Banyak negara kaya telah menjanjikan dana, mereka kurang siap untuk melepaskan vaksin Covid-19 yang mereka miliki. Prancis pada pekan lalu menjadi negara pertama yang menyumbangkan dosis AstraZeneca dari pasokan domestiknya ke COVAX.

Michael Head, peneliti senior kesehatan global di Universitas Southampton, di Inggris mengatakan WHO menawarkan panduan, tetapi tidak memiliki banyak kekuatan.

"Jelas sekali pemerintah setiap negara bertindak demi kepentingan warganya sendiri, dan jika menyangkut pandemi, dunia cukup egois, semua negara cukup egois," kata dia.

HEALTH-CORONAVIRUS (ANTARA FOTO/REUTERS/Akhtar Soomro/AWW/sa.)

Satu-satunya solusi yang benar-benar global adalah inisiatif yang dipimpin oleh WHO yakni Aliansi Vaksin, yang dikenal sebagai Gavi dan Koalisi untuk Inovasi Kesiapsiagaan Epidemi, COVAX. Keduanya digembar-gemborkan sejak tahun lalu untuk dengan memastikan akses global yang adil ke vaksin Covid-19 .

Tujuan awalnya adalah menyediakan 2 miliar dosis vaksin pada akhir 2021, yang seharusnya cukup untuk melindungi orang-orang yang berisiko tinggi dan rentan, serta pekerja perawatan kesehatan garis depan di negara-negara yang berpartisipasi, menurut Gavi.
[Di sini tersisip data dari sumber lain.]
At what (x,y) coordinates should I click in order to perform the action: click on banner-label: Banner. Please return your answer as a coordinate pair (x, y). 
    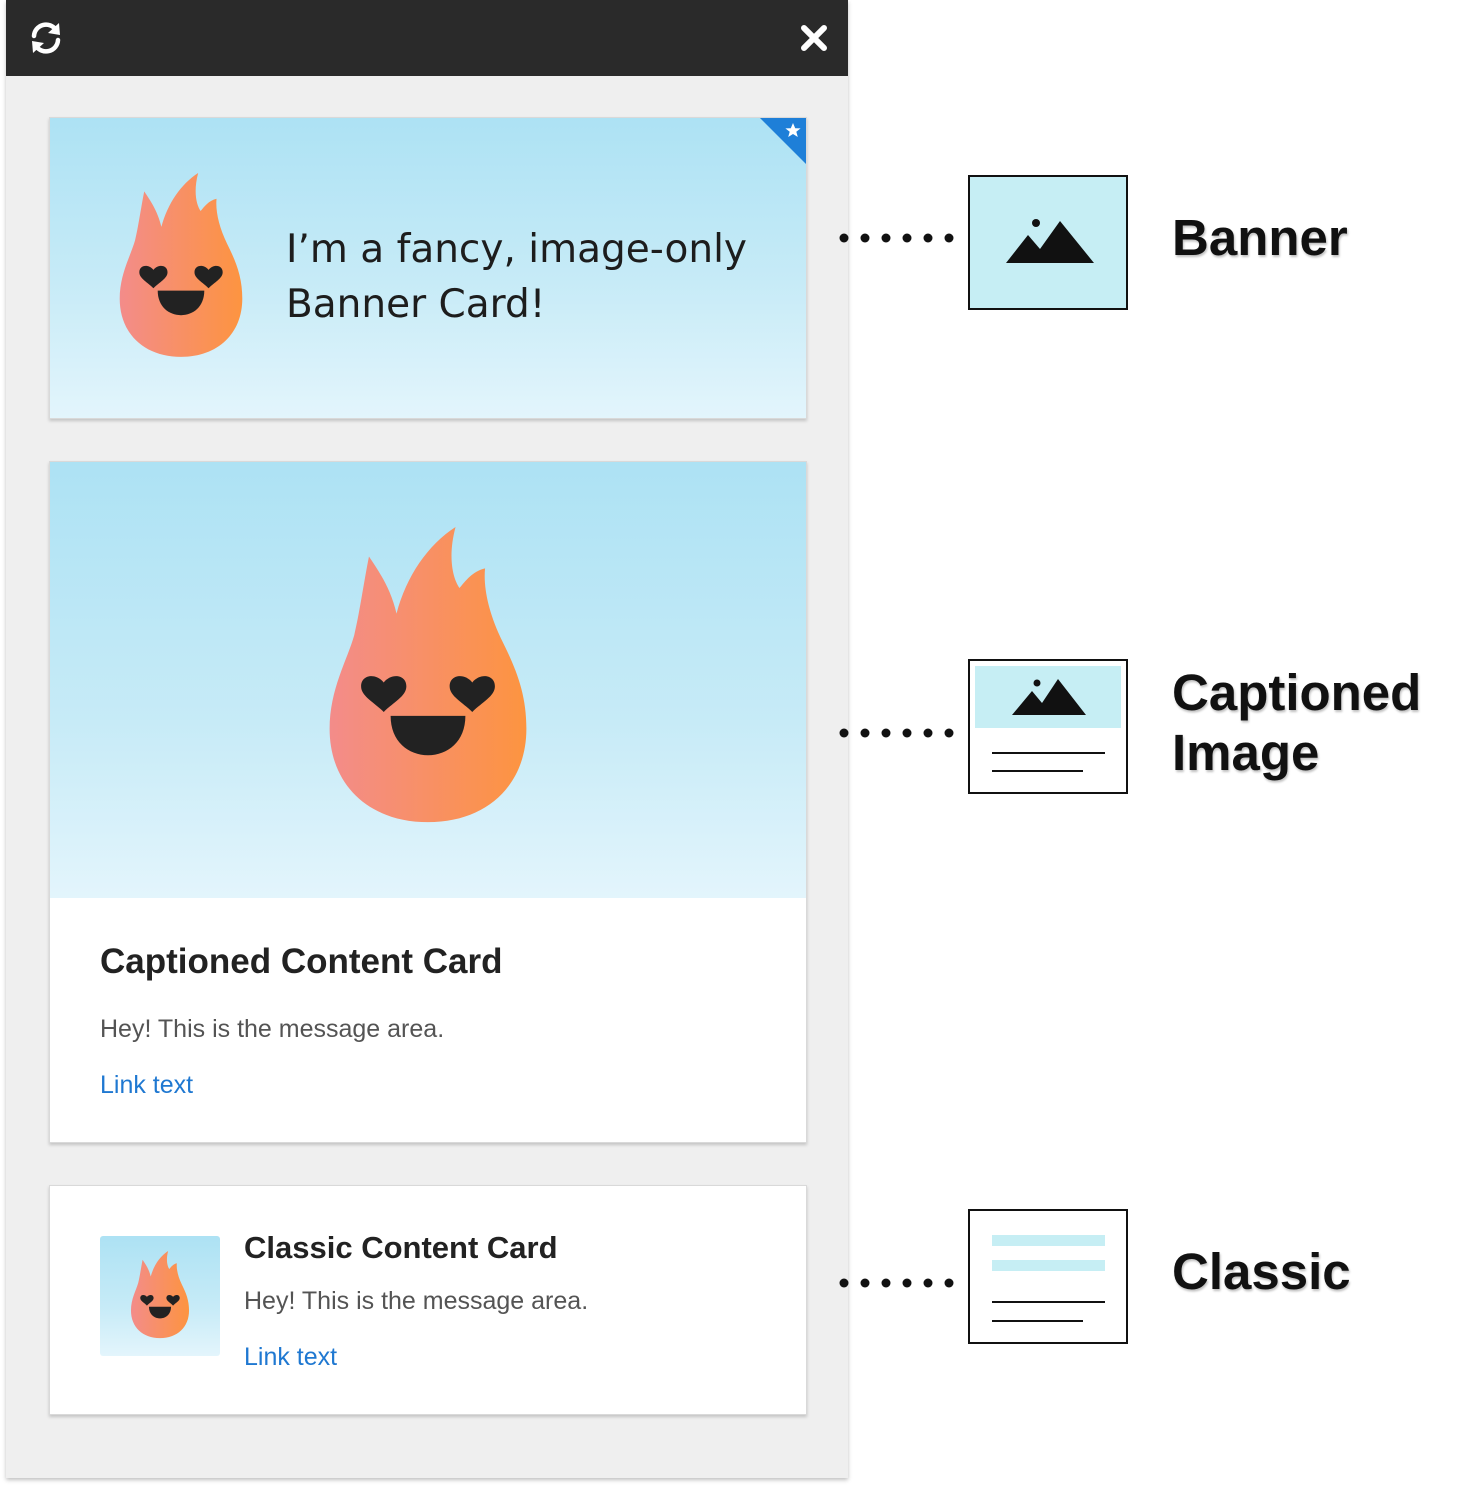
    Looking at the image, I should click on (1260, 238).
Namun dalam menghadapi penimbunan vaksin oleh negara-negara kaya dan gangguan pasokan, COVAX tengah berjuang untuk mengikuti jadwal pengirimannya. COVAX mengirimkan batch pertama dosis vaksin Covid-19 ke Ghana pada 24 Februari dan telah mengirimkan 49,5 juta dosis vaksin virus corona ke 121 negara. Namun, ini jauh di belakang rencana awal pendistribusian 100 juta dosis pada akhir tahun.

"Tujuan awal kami adalah menjangkau 20% populasi, dengan fokus khusus pada 92 negara dan wilayah berpenghasilan terendah yang memenuhi syarat untuk mendapatkan dukungan dari Komitmen Pasar Lanjutan Gavi COVAX," kata juru bicara Gavi.

Sejak awal, COVAX telah berjuang untuk mendapatkan vaksin dari produsen, karena negara-negara kaya bergegas untuk mengambil alih pasokan vaksin global melalui kesepakatan bilateral mereka sendiri dengan perusahaan farmasi. Menurut data yang dihimpun oleh Duke University, negara-negara berpenghasilan tinggi saat ini memiliki 4,7 miliar dosis vaksin Covid-19, sementara COVAX hanya membeli 1,1 miliar.

Selain itu, hanya vaksin yang disetujui WHO yang dapat didistribusikan oleh COVAX. Sejauh ini, hanya vaksin dari Pfizer-BioNTech, Moderna, AstraZeneca dan Johnson & Johnson yang telah diberi lampu hijau untuk penggunaan darurat oleh WHO.

Meskipun memiliki tingkat kemanjuran yang tinggi sekitar 95%, vaksin Pfizer-BioNTech dan Moderna membutuhkan penyimpanan freezer - dan banyak negara berpenghasilan rendah tidak memiliki kapasitas penyimpanan dingin tersebut. Oleh karena itu, sebelum vaksin Johnson & Johnson disetujui oleh WHO pada Maret, COVAX sangat bergantung pada vaksin AstraZeneca, yang dapat disimpan pada suhu lemari es normal.

Pada awal Maret, dikatakan bahwa targetnya adalah mengirimkan 237 juta dosis tembakan AstraZeneca ke 142 negara pada akhir Mei - sebuah tujuan yang tidak mungkin tercapai mengingat penundaan pasokan dari India.

"Jika banyak dari vaksin AstraZeneca dibuat di India, dan India mengalami ribuan kematian setiap hari dan benar-benar kewalahan, maka Anda dapat melihat alasan lain mengapa COVAX terhambat," kata Dale Fisher, profesor penyakit menular di Universitas Nasional. Singapura.